Such was the German mood, such was the fatuous illusion which produced
this war. It had at its service, as we shall see later, _numbers_,
and, backed by this superiority of numbers, it counted on victory.
(2) CONFLICT PRODUCED BY THE CONTRAST OF THIS GERMAN ATTITUDE OR
WILL WITH THE WILLS OF OTHER NATIONS.
When we have clearly grasped the German attitude, as it may thus be
not unfairly expressed, we shall not find it difficult to conceive
why a conflict between such a will and other wills around it broke
out.
We need waste no time in proving the absurdity of the German
assumptions, the bad history they involve, and the perverse and
twisted perspective so much vanity presupposes. War can never be
prevented by discovering the moral errors of an opponent. It comes
into being because that opponent does not believe them to be moral
errors; and in the attempt to understand this war and its causes, we
should only confuse ourselves if we lost time over argument upon
pretensions even as crassly unreal as these.
It must be enough for the purposes of this to accept the German will
so stated, and to see how it necessarily conflicts with the English
will, the French will, the Russian will, and sooner or later, for that
matter, with every other national will in Europe.
In the matter of sea-power England would answer: "Unless we are
all-powerful at sea, our very existence is imperilled." In the matter
of her colonies and dependencies England would answer: "We may be a
Teutonic people or we may not. All that kind of thing is pleasant talk
for the academies. But if you ask whether we will allow any part of
our colonies to become German or any part of our great dependencies to
fall under German rule, the answer is in the negative."
The French would answer: "We do not happen to think that we are either
decadent or corrupt, nor do we plead guilty to any other of your vague
and very pedantic charges; but quite apart from that, on the concrete
point of whether we propose to be subjugated by a foreign Power,
German or other, the answer is in the negative. Our will is here in
conflict with yours. And before you can proceed to any act of mastery
over us, you will have to fight.

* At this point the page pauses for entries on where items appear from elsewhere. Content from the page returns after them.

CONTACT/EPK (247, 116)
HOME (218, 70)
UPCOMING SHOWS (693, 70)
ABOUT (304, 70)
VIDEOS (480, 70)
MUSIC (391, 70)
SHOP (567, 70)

Moreover, we shall not put aside the
duty of ultimately fighting you so long as a population of two
millions, who feel themselves to be French (though most of them are
German-speaking) and who detest your rule, are arbitrarily kept in
subjection by you in Alsace-Lorraine."
The Russians would reply: "We cannot help being numerically stronger
than you, and we do not propose to diminish our numbers even if we
could. We do not think we are barbaric; and as to our leadership of
the Slav people in the Balkans, that seems as right and natural to us,
particularly on religious grounds, as any such bond could be. It may
interfere with your ambitions; but if you propose that we should
abandon so obvious an attitude of leadership among the Slavs, the
answer is in the negative." There is here, therefore, again a conflict
of wills.
In general, what the German peoples desired, based upon what they
believed themselves to be, was sharply at issue with what the English
people, what the French people, what the Russian people respectively
desired. Their desires were also based upon what _they_ believed
themselves to be, and they thought themselves to be very different
from what Germany thought them to be. The English did not believe that
they had sneaked their empire; the French did not believe that they
were moribund; the Russians did not believe that they were savages.

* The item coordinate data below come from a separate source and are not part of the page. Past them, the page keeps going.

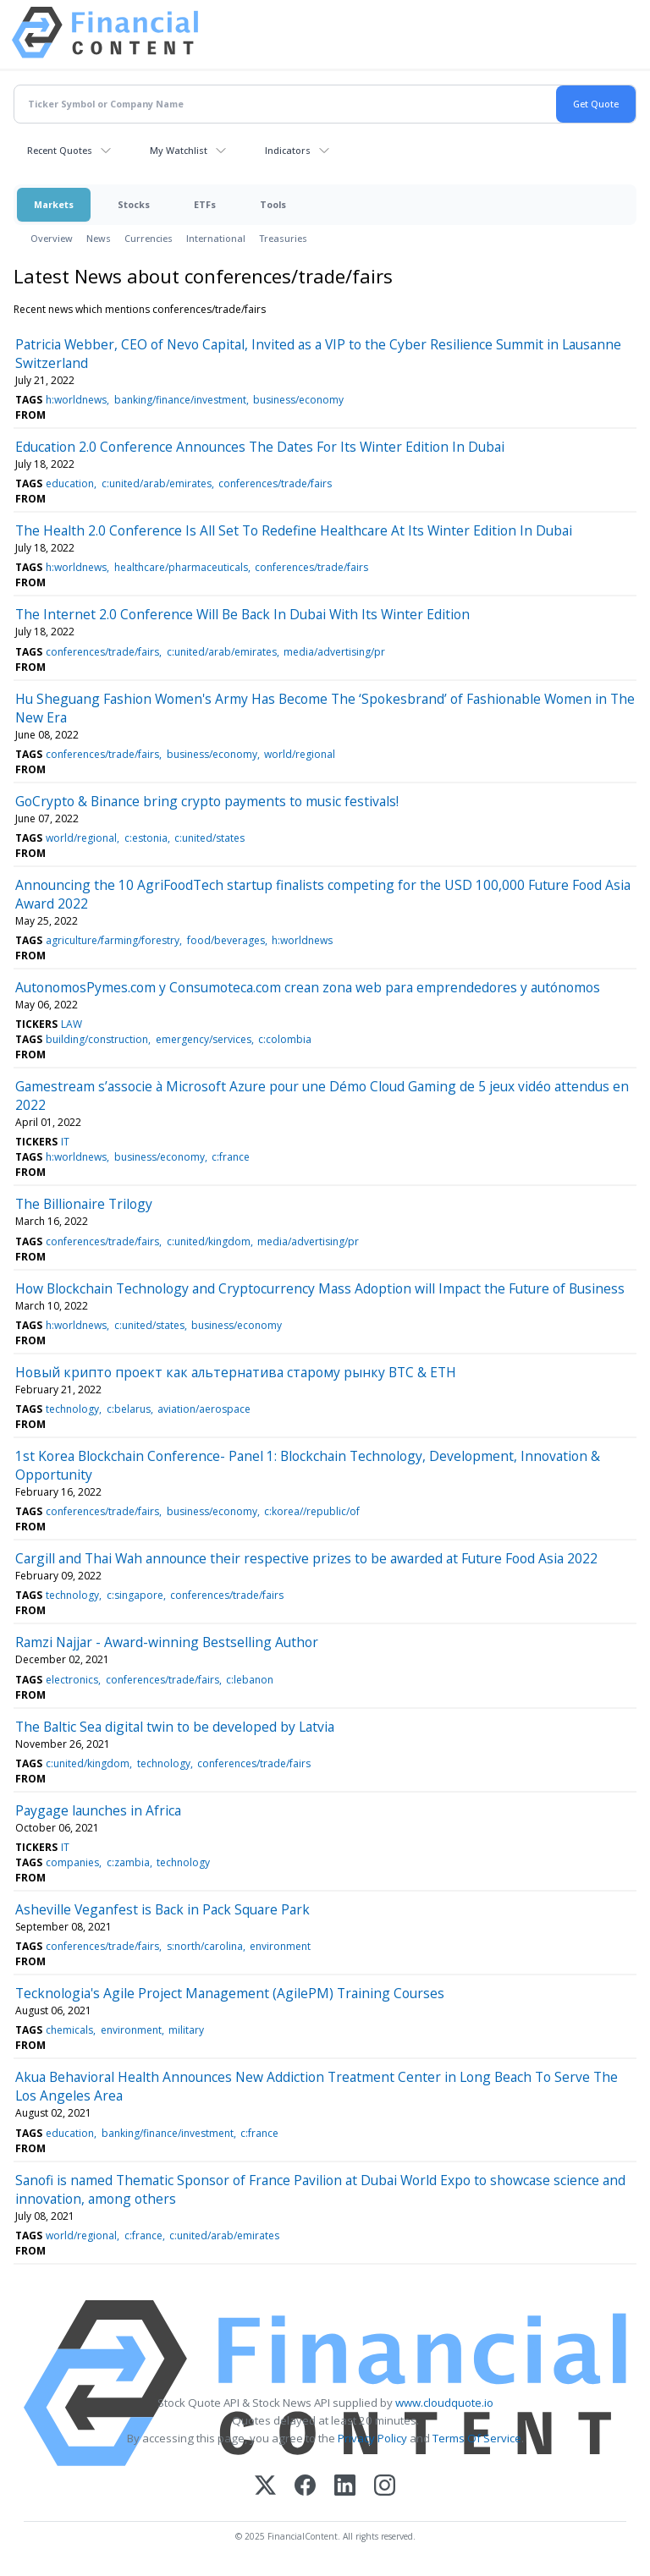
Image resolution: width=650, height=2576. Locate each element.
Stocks (134, 204)
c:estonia (146, 838)
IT (65, 1141)
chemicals (69, 2030)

It was impossible that the German will should impose itself without
coming at once into conflict with these other national wills. It was
impossible that the German ideal should seek to realize itself without
coming into conflict with the mere desire to live, let alone the
self-respect, of everybody else.
And the consequence of such a conflict in ideals and wills translated
into practice was this war.
* * * * *
But the war would not have come nor would it have taken the shape that
it did, but for two other factors in the problem which we must next
consider. These two other factors are, first, the position and
tradition of Prussia among the German States; secondly, the peculiar
authority exercised by the Imperial House of Hapsburg-Lorraine at
Vienna over its singularly heterogeneous subjects.
(3) PRUSSIA.
The Germans have always been, during their long history, a race
inclined to perpetual division and sub-division, accompanied by war
and lesser forms of disagreement between the various sections. Their
friends have called this a love of freedom, their enemies political
incompetence; but, without giving it a good or a bad name, the plain
fact has been, century after century, that the various German tribes
would not coalesce. Any one of them was always willing to take service
with the Roman Empire, in the early Roman days, against any one of the
others, and though there have been for short periods more or less
successful attempts to form one nation of them all in imitation of the
more civilized States to the west and south, these attempts have never
succeeded for very long.
But it so happens that about two hundred years ago, or a little more,
there appeared one body of German-speaking men rather different from
the rest, and capable ultimately of leading the rest, or at least a
majority of the rest.
[Illustration: Sketch 2.]
I use the words "German-speaking" and "rather different" because this
particular group of men, though speaking German, were of less pure
German blood than almost any other of the peoples that spoke that
tongue. They were the product of a conquest undertaken late in the
Middle Ages by German knights over a mixed Pagan population,
Lithuanian and Slavonic, which inhabited the heaths and forests along
the Baltic Sea. These German knights succeeded in their task, and
compelled the subject population to accept Christianity, just as the
Germans themselves had been compelled to accept it by their more
powerful and civilized neighbours the French hundreds of years before.
The two populations of this East Baltic district, the large majority
which was Slavonic and Lithuanian, and the minority which was really
German, mixed and produced a third thing, which we now know as the
_Prussian_. The cradle of this Prussian race was, then, all that flat
country of which Koenigsberg and Danzig are the capitals, but
especially Koenigsberg--"King's Town"--where the monarchs of this
remote people were crowned. By an historical accident, which we need
not consider, the same dynasty was, after it had lost all claim to
separate kingship, merged in the rulers of the Mark of Brandenburg, a
somewhat more German but still mixed district lying also in the Baltic
plain, but more towards the west, and the official title of the
Prussian ruler somewhat more than two hundred years ago was the
Elector of Brandenburg. These rulers of the Mark of Brandenburg were a
family bearing the title of Hohenzollern, a castle in South Germany,
by which name they are still distinguished. The palace of these
Hohenzollerns was henceforward at Berlin.
Now, much at the same time that the civil wars were being fought in
England--that is, not quite three hundred years ago--the Reformation
had produced in Germany also very violent quarrels. Vienna, which was
the seat of the Imperial House, stood for the Catholic or traditional
cause, and most Germans adhered to that cause. But certain of the
Northern German principalities and counties took up the side of the
Reformation. A terrible war, known as the Thirty Years' War, was
fought between the two factions. It enormously reduced the total
population of Germany. In the absence of exact figures we only have
wild guesses, such as a loss of half or three-quarters. At any rate,
both from losses from the adherence of many princes to the Protestant
cause and from the support lent to that cause for political reasons by
Catholic France, this great civil war in Germany left the Protestant
part more nearly equal in numbers to the Catholic part, and, among
other things, it began to make the Elector of Brandenburg with his
Prussians particularly prominent as the champion of the Protestant
cause. For, of all the warring towns, counties, principalities, and
the rest, Prussia had in particular shown military aptitude.